Once the line with "1180x837 pixels." is found in the entries below, repeat it and each following line exactly, up to and including the line with "You are a computer-use agent. Screen". Add no other lines.

╭─ DATA EXTRACTS

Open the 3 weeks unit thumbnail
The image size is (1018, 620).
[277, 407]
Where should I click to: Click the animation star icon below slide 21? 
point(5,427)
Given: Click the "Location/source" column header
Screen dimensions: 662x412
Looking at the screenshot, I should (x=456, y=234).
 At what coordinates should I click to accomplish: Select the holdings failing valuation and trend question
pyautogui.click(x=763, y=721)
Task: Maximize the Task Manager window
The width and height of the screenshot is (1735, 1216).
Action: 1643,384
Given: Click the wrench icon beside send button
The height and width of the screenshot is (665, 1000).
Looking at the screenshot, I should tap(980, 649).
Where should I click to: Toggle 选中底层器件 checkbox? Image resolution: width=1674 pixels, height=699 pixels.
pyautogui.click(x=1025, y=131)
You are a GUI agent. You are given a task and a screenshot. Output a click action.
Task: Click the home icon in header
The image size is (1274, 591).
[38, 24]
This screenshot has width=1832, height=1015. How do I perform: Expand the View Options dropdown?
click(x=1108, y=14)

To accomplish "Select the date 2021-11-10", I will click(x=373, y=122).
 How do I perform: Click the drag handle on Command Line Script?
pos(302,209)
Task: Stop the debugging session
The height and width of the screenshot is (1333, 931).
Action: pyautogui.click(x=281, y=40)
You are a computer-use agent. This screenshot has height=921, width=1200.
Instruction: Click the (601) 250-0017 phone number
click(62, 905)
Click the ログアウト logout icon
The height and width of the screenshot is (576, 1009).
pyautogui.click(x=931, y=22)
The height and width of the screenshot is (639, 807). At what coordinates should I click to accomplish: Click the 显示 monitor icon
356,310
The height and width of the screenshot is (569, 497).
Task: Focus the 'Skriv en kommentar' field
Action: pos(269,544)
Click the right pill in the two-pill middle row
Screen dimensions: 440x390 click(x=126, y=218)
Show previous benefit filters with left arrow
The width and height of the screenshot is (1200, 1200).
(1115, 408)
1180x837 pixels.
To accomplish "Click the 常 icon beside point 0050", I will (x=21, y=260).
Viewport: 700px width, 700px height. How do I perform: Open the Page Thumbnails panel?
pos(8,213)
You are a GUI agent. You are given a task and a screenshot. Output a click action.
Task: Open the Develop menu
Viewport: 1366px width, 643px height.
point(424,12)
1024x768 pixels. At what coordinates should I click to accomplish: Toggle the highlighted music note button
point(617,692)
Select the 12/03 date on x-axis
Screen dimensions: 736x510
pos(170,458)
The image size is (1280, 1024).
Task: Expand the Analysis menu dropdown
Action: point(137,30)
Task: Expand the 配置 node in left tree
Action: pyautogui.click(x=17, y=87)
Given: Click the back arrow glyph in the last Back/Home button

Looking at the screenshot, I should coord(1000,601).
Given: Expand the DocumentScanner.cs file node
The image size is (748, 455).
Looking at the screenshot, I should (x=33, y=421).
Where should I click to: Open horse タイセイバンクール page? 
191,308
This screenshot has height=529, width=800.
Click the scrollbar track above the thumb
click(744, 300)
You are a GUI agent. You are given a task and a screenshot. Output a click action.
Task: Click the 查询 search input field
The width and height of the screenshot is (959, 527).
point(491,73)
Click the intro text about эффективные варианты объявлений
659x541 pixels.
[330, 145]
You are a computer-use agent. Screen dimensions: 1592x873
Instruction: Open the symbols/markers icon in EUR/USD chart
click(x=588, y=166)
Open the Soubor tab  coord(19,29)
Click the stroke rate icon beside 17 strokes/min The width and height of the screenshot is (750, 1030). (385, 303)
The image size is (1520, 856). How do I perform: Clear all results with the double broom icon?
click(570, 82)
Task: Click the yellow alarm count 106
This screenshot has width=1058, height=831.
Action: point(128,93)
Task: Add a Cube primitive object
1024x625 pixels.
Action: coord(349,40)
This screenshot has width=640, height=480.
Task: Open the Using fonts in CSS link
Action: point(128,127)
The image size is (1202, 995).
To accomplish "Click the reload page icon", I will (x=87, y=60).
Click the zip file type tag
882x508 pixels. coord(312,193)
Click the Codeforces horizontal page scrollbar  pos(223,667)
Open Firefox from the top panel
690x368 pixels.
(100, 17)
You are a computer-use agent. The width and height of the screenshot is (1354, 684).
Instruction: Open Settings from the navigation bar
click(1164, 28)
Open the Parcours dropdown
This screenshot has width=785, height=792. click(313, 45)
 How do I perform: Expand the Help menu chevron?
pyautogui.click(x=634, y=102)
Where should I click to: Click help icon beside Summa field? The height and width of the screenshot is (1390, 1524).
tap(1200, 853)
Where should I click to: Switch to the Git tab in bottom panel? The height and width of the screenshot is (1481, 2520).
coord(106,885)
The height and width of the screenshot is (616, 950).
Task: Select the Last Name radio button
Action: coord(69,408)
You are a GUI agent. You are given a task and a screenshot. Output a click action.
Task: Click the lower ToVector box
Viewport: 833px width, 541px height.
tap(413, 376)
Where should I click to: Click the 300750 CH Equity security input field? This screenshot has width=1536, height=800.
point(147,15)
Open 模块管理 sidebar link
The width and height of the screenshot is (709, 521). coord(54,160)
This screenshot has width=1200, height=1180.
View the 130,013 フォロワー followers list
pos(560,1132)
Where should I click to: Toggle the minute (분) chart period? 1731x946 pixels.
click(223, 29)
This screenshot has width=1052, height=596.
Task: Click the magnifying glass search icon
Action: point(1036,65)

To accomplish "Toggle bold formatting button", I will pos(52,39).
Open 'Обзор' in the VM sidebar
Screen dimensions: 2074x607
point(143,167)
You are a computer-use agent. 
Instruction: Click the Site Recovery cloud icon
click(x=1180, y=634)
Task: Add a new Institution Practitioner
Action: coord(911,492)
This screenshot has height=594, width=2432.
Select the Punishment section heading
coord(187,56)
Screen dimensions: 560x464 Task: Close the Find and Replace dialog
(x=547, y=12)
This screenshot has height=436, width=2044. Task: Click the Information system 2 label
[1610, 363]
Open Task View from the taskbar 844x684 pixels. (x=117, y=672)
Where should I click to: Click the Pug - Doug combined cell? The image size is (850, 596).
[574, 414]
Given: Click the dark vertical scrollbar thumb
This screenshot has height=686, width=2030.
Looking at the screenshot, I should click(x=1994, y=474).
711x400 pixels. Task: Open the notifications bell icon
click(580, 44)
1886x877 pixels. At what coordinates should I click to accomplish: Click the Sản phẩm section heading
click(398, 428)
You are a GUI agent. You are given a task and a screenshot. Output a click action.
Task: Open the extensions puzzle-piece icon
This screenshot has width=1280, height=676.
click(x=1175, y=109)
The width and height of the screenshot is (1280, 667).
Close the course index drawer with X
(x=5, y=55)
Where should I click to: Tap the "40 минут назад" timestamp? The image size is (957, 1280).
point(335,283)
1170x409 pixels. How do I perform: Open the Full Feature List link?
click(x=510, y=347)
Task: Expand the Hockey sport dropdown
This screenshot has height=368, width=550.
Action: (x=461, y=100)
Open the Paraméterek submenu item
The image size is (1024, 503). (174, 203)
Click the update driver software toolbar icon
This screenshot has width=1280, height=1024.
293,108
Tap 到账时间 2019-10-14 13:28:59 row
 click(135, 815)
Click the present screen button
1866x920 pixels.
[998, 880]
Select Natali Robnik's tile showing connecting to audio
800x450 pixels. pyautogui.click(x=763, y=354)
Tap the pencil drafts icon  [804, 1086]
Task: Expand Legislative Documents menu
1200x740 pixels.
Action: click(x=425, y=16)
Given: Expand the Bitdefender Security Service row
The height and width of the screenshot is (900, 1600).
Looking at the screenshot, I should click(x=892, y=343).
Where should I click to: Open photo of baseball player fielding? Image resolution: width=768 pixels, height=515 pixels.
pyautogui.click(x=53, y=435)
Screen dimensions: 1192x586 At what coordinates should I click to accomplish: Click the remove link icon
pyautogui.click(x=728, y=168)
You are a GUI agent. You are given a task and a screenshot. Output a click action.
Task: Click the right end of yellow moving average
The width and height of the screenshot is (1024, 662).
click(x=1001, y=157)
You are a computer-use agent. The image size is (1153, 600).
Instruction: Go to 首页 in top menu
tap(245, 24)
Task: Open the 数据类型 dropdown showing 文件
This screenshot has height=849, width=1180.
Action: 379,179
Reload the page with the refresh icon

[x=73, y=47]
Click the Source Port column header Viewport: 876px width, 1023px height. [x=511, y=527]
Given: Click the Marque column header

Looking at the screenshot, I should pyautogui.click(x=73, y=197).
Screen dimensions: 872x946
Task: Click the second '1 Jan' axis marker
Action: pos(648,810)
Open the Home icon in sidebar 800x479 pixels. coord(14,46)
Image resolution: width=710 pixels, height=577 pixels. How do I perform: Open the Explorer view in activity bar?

╰─

◆ **TASK RESPONSE**
1180x837 pixels.
To accomplish "Click the 常 icon beside point 0050", I will (x=21, y=260).
Viewport: 700px width, 700px height. How do I perform: Open the Page Thumbnails panel?
pos(8,213)
You are a GUI agent. You are given a task and a screenshot. Output a click action.
Task: Open the Develop menu
Viewport: 1366px width, 643px height.
point(424,12)
1024x768 pixels. At what coordinates should I click to accomplish: Toggle the highlighted music note button
point(617,692)
Select the 12/03 date on x-axis
Screen dimensions: 736x510
pos(170,458)
The image size is (1280, 1024).
Task: Expand the Analysis menu dropdown
Action: point(137,30)
Task: Expand the 配置 node in left tree
Action: pyautogui.click(x=17, y=87)
Given: Click the back arrow glyph in the last Back/Home button

Looking at the screenshot, I should coord(1000,601).
Given: Expand the DocumentScanner.cs file node
The image size is (748, 455).
Looking at the screenshot, I should (x=33, y=421).
Where should I click to: Open horse タイセイバンクール page? 
191,308
This screenshot has height=529, width=800.
Click the scrollbar track above the thumb
click(744, 300)
You are a GUI agent. You are given a task and a screenshot. Output a click action.
Task: Click the 查询 search input field
The width and height of the screenshot is (959, 527).
point(491,73)
Click the intro text about эффективные варианты объявлений
659x541 pixels.
[330, 145]
You are a computer-use agent. Screen dimensions: 1592x873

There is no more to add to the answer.